West
Trump vows to deliver on 'no tax on tips' campaign promise during Las Vegas speech: '100% yours'
President Trump visited Las Vegas on Saturday afternoon to discuss his agenda for American workers, stressing a “no tax on tips” policy as the first week of his second term wraps up.
Speaking from the Circa Resort and Casino, Trump appealed to the myriad of hospitality workers in Sin City during his speech.
“Any worker who relies on tips [as] income, your tips will be 100% yours,” Trump said.

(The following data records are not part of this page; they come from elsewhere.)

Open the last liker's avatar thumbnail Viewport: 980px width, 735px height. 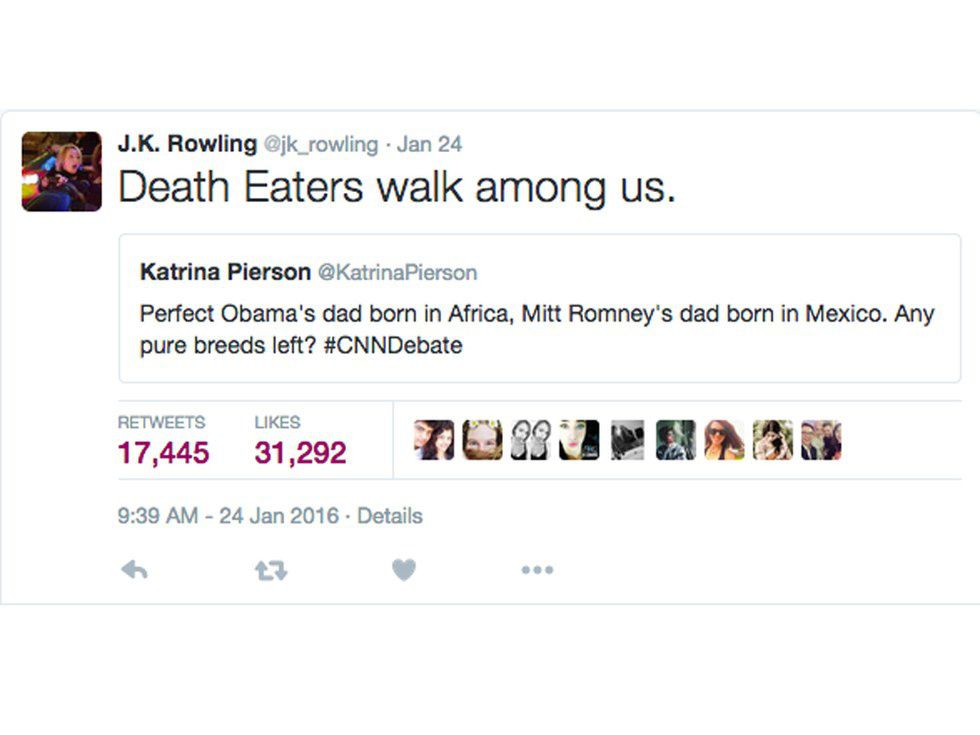click(x=821, y=440)
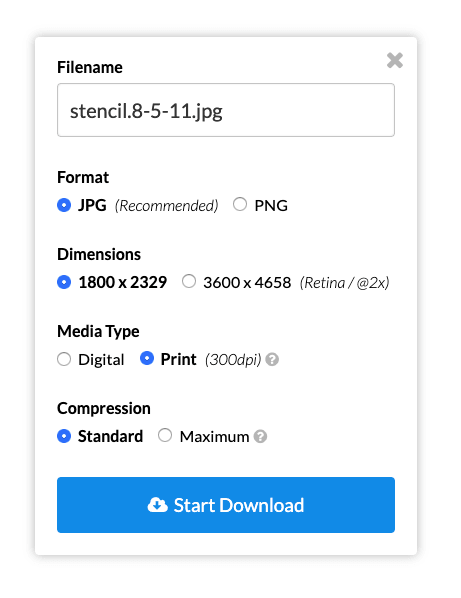
Task: Click the (Recommended) text beside JPG
Action: click(x=167, y=206)
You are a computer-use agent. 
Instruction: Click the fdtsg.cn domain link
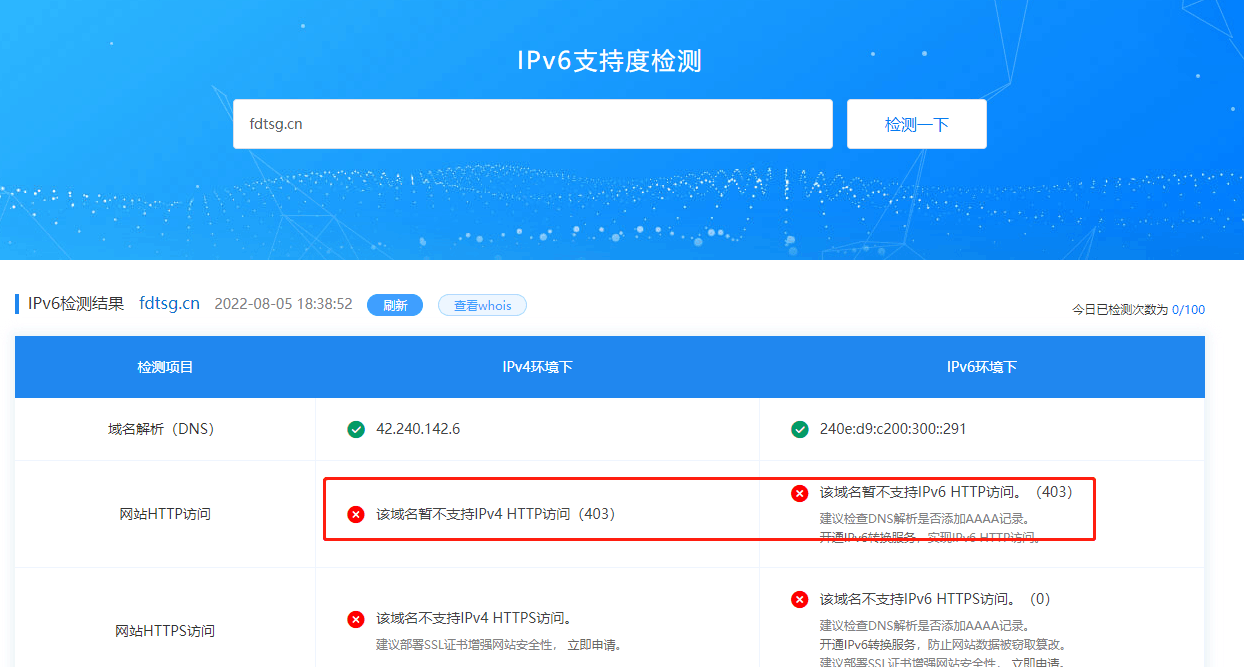coord(169,303)
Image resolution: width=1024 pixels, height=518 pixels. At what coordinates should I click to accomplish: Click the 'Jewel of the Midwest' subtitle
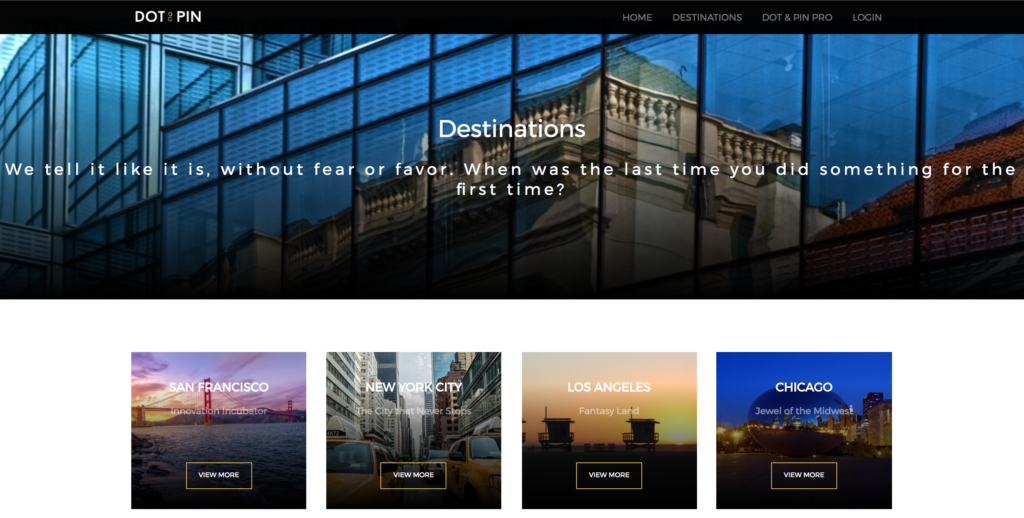coord(803,411)
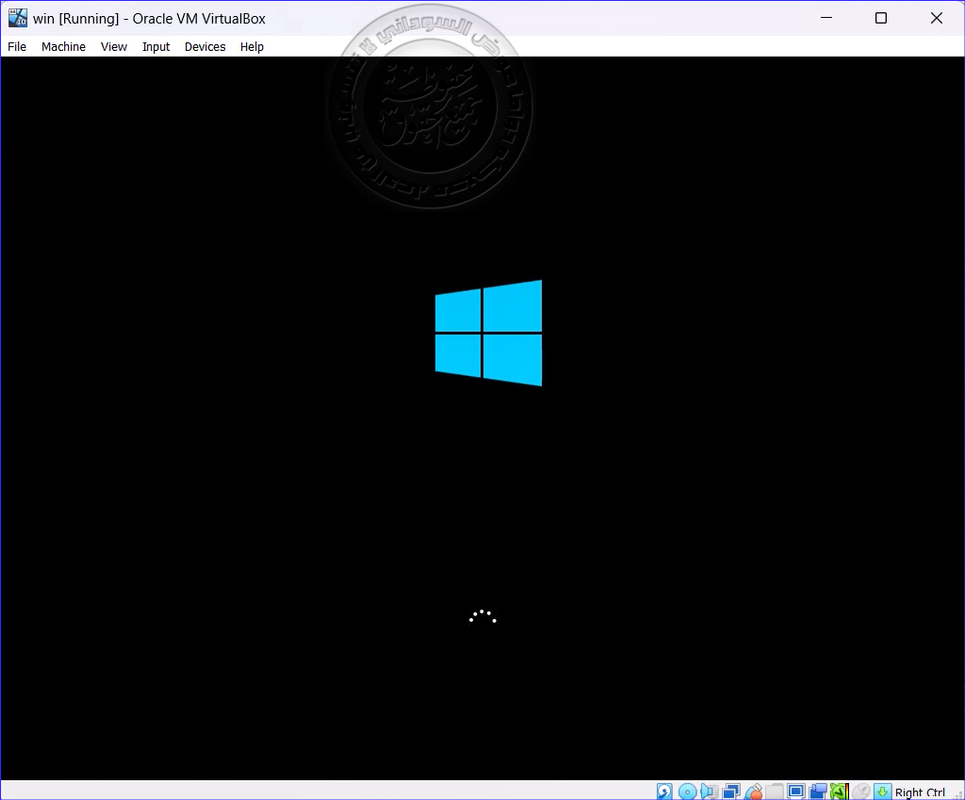Expand the View menu
965x800 pixels.
pyautogui.click(x=114, y=47)
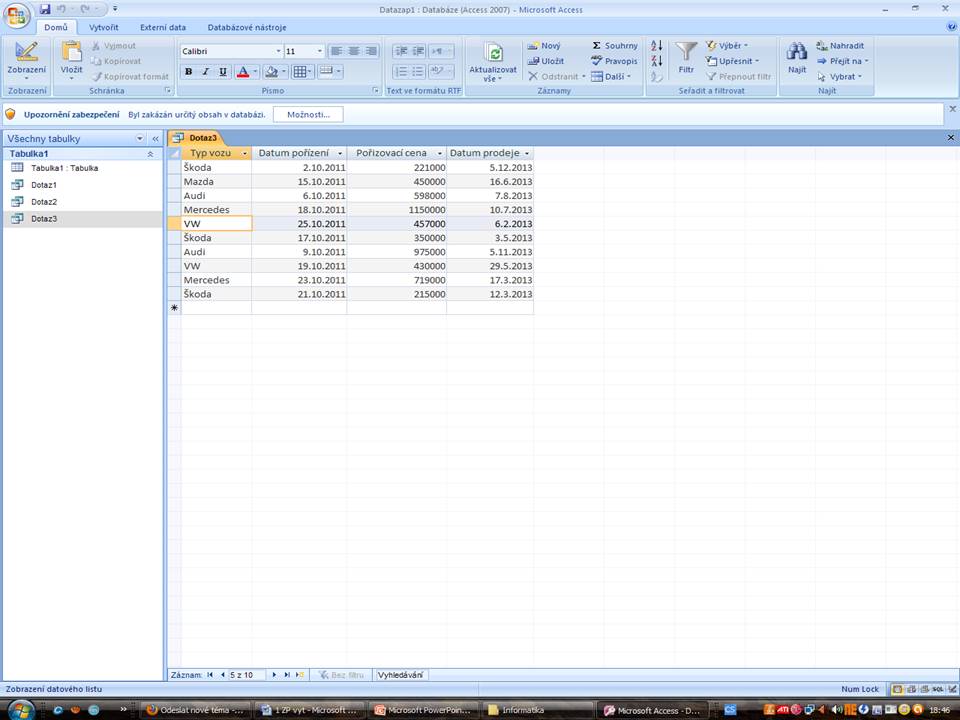This screenshot has height=720, width=960.
Task: Click the Možnosti... security button
Action: pos(308,115)
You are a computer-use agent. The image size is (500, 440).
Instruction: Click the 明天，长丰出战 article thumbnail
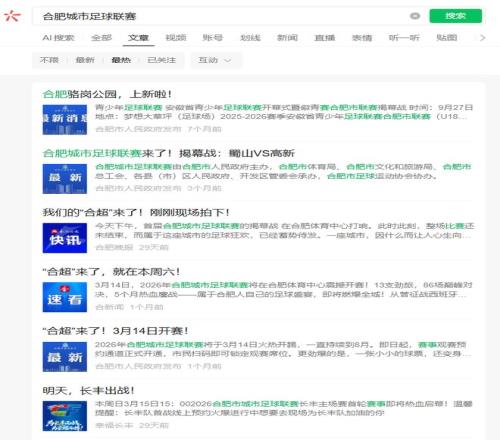coord(65,416)
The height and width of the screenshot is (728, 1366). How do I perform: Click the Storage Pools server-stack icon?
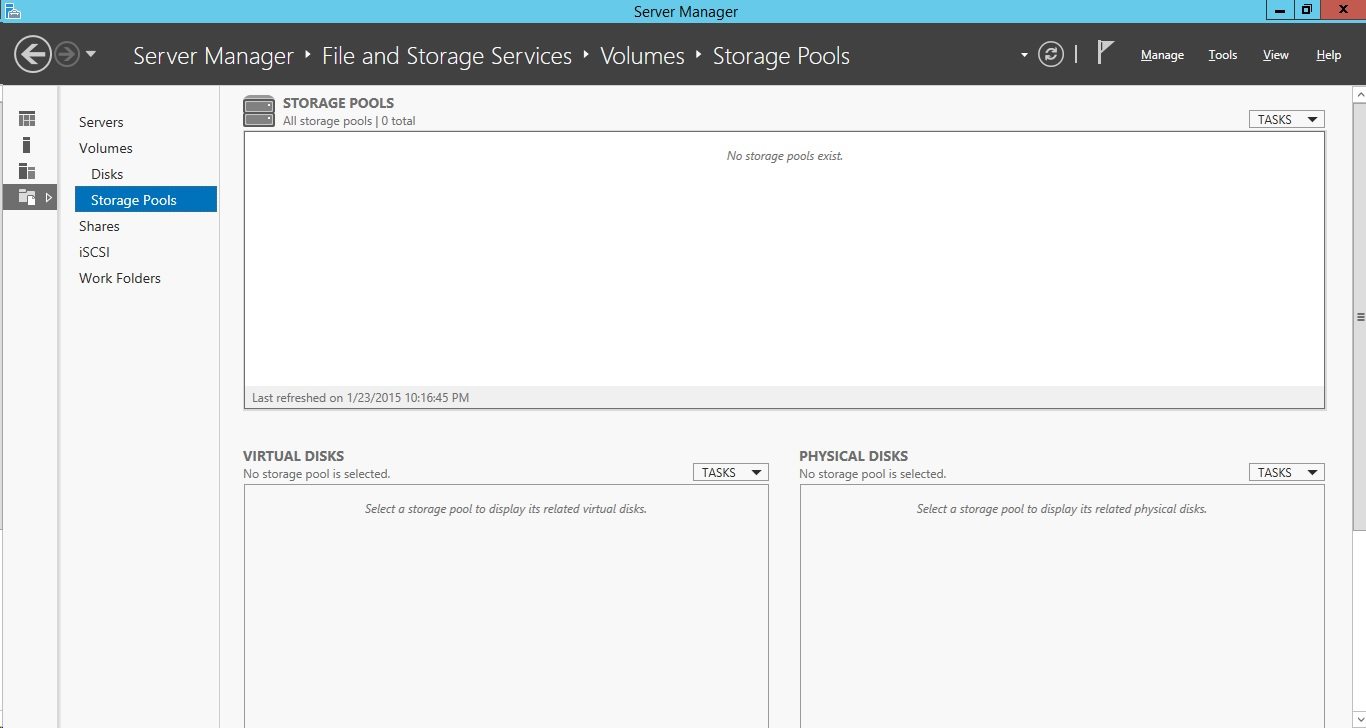click(259, 111)
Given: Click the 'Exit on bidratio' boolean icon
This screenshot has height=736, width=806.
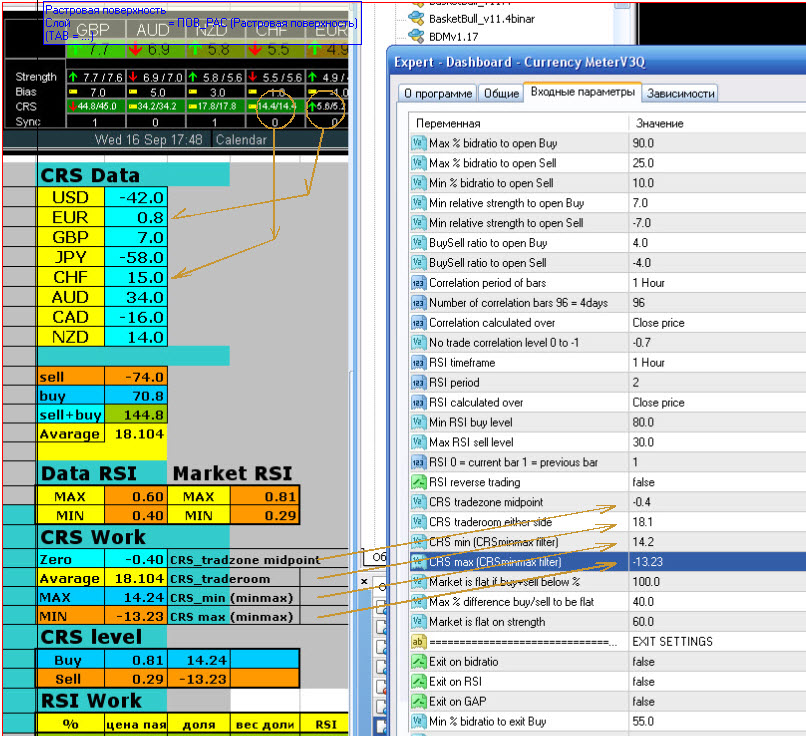Looking at the screenshot, I should pyautogui.click(x=418, y=662).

The Republican, who previously touted the policy as a 2024 campaign promise, also addressed Nevada Gov. Joe Lombardo during the speech and bluntly asked him about how important the issue was during the November election.
‘FLOODING THE ZONE’ TRUMP HITS WARP SPEED IN FIRST WEEK BACK IN OFFICE
President Donald Trump speaks about the economy during an event at the Circa Resort and Casino in Las Vegas, Saturday. (AP Photo/John Locher)
“You think that had an impact on the election?” Trump asked. “What, a half a point? It’s pretty big….nationwide over four million workers depend on tip income, including an estimated 700,000 single moms.”
“And here in Nevada…think of it, a quarter of the typical restaurant workers’ pay comes from tips. I didn’t know that,” Trump continued.
The president then addressed impacted workers as “some of the very citizens who were hit hard and very hard by the ravages of the Biden economy, which was inflation.”
“When I think of Biden, I think of incompetence and inflation,” Trump said of his former opponent, who left office on Monday.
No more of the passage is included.